Manual Client Blacklisting in an Aruba AOS 8 Cluster

Manually blacklisting a client in an Aruba AOS 8 cluster involves a somewhat un-obvious configuration. Normally configuration for a cluster managed by a mobility master is done at the mobility master and then pushed out to the relevant controllers based on the level of the hierarchy. In addition changes are usually  done in configuration mode on the mobility master.

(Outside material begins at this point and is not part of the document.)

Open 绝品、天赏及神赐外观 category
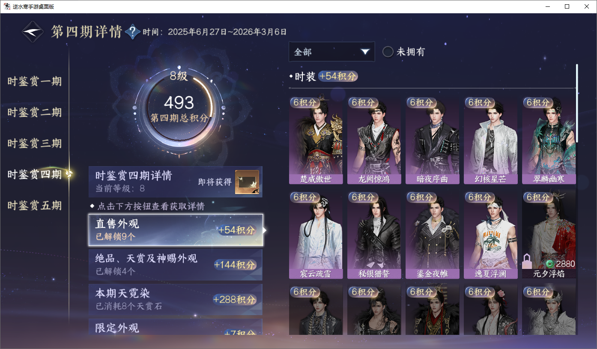pos(176,265)
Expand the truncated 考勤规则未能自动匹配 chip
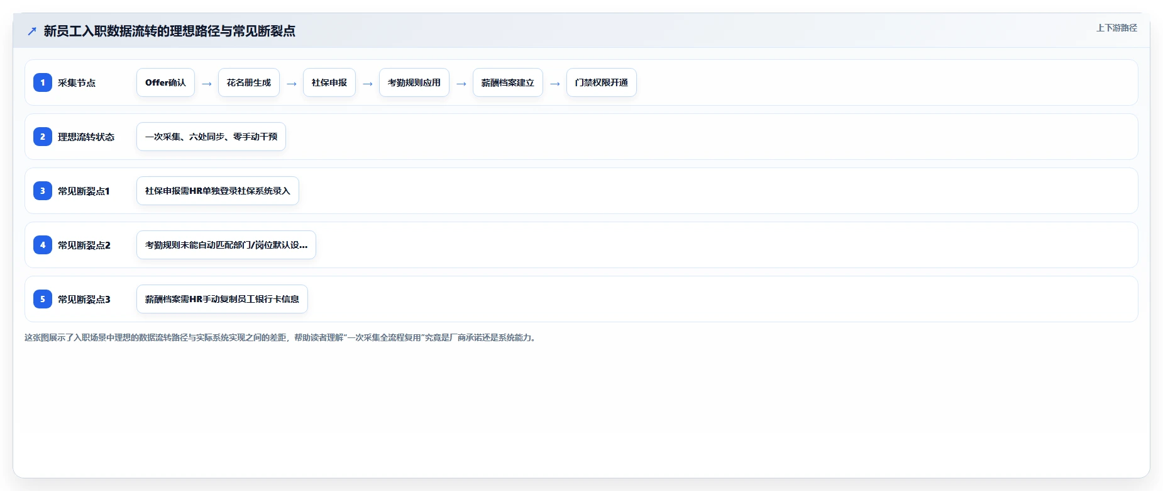Screen dimensions: 1163x491 point(226,245)
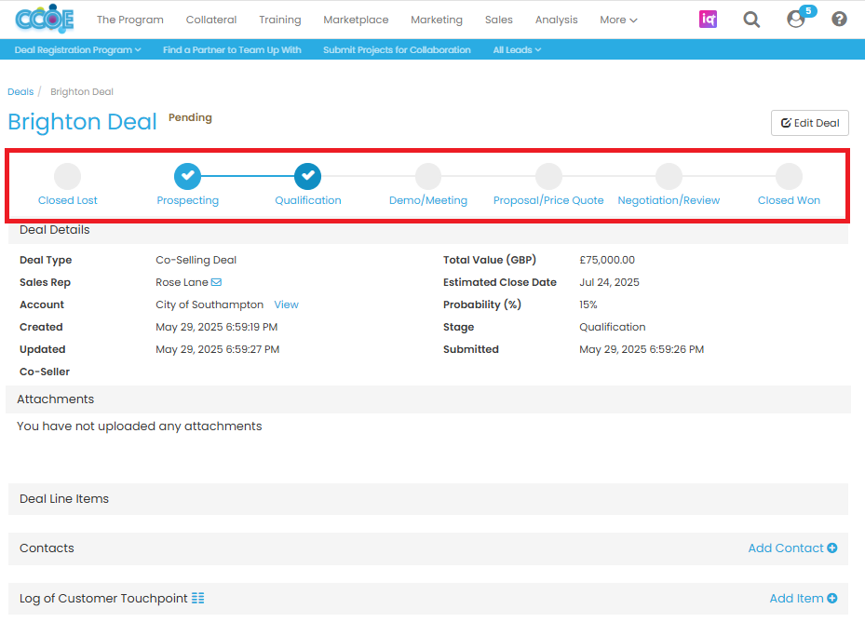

However, when blacklisting a client device this is done on an individual controller CLI in enable mode.

To blacklist a client, login to any controller in the cluster:

(MY-CONTROLLER-01) #stm add-blacklist-client 8CF5A3CCD483

This will push this config out to all controllers in the cluster so it doesn't appear to matter which controller this command is executed on.

This is the corresponding user trace when a client is blacklisted:
 Feb 10 12:07:01 :501103:  <3677> <WARN> |stm|  Blacklist add: 8c:f5:a3:cc:d4:83: Reason: user-defined
 Feb 10 12:07:01 :501000:  <3677> <DBUG> |stm|  Station 8c:f5:a3:cc:d4:83: Clearing state
 Feb 10 12:07:01 :522004:  <5025> <DBUG> |authmgr|  auth_cluster_ipuser_dormant_entry_delete:  ip(172.21.193.56) entry for mac 8c:f5:a3:cc:d4:83 flags 0xb
 Feb 10 12:07:01 :522004:  <5025> <DBUG> |authmgr|  AUTH GSM Macuser  Dormant Del (8c:f5:a3:cc:d4:83)
 Feb 10 12:07:01 :522004:  <5025> <DBUG> |authmgr|  ac_macuser_dormant_entry_delete: deleted dormant mac(8c:f5:a3:cc:d4:83) entry

To check which clients are currently blacklisted:

 (MY-CONTROLLER-01) #show ap blacklist-clients

 Blacklisted Clients
 -------------------
 STA                reason        block-time(sec)  remaining time(sec)
 ---                ------        ---------------  -------------------
 8c:f5:a3:cc:d4:83  user-defined  245              3355
 5c:c5:d4:de:8e:10  user-defined  2915             685
 34:02:86:b7:3d:42  user-defined  925              2675

To remove a single client from the blacklist execute the following command:
 stm remove-blacklist-client 8c:f5:a3:cc:d4:83
To remove all clients from the blacklist execute the following command:
 stm purge-blacklist-client

NB. The purge and remove commands, unlike add are not pushed out to the other controllers in the cluster so need to be run on all controllers in the cluster.